Halı, insanın mekansal ve sosyal ilişkilerdeki ilk temas noktalarından biridir. Kişisel ve toplumsal hafızanın izlerini taşır, üzerinde yaşayan insanların kimliklerini ve aidiyet duygusunu şekillendirir. Halı, sadece bir zemin örtüsü değil, aynı zamanda kültürel bir arşiv ve zaman makinesidir; her ilmeğiyle bir hikaye anlatır.
Halılar, sofraların etrafında aileleri bir araya getiren, sohbetlerin yaşandığı, değerli anıların biriktiği mahrem bir alan sunar. Bu yönüyle insanın içsel dünyasında sakladığı derinlikleri görünür kılar.

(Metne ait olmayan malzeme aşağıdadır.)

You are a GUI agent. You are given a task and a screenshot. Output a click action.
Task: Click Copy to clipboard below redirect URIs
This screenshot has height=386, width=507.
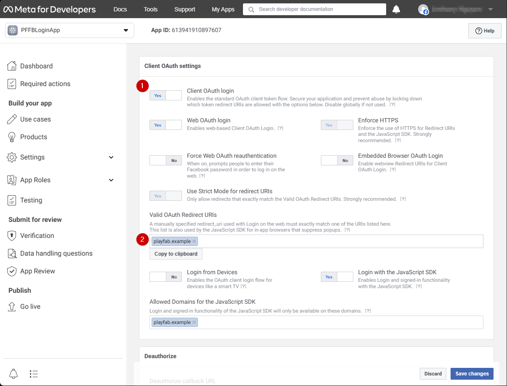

Dokuyan ve kullanan toplumlar için bir kendini ifade biçimi olmuştur.
Ancak günümüzde, başta Gazze’de medeniyetin inşa ettiği şehirler, o şehirleri oluşturan evler ve aileler yok ediliyor, tıpkı o evleri simgeleyen halılar gibi. Halı, insanlık tarihindeki bu derin bağları hatırlatmaya devam ederken, bu yıkım karşısında da bir sessiz tanık olarak varlığını sürdürüyor.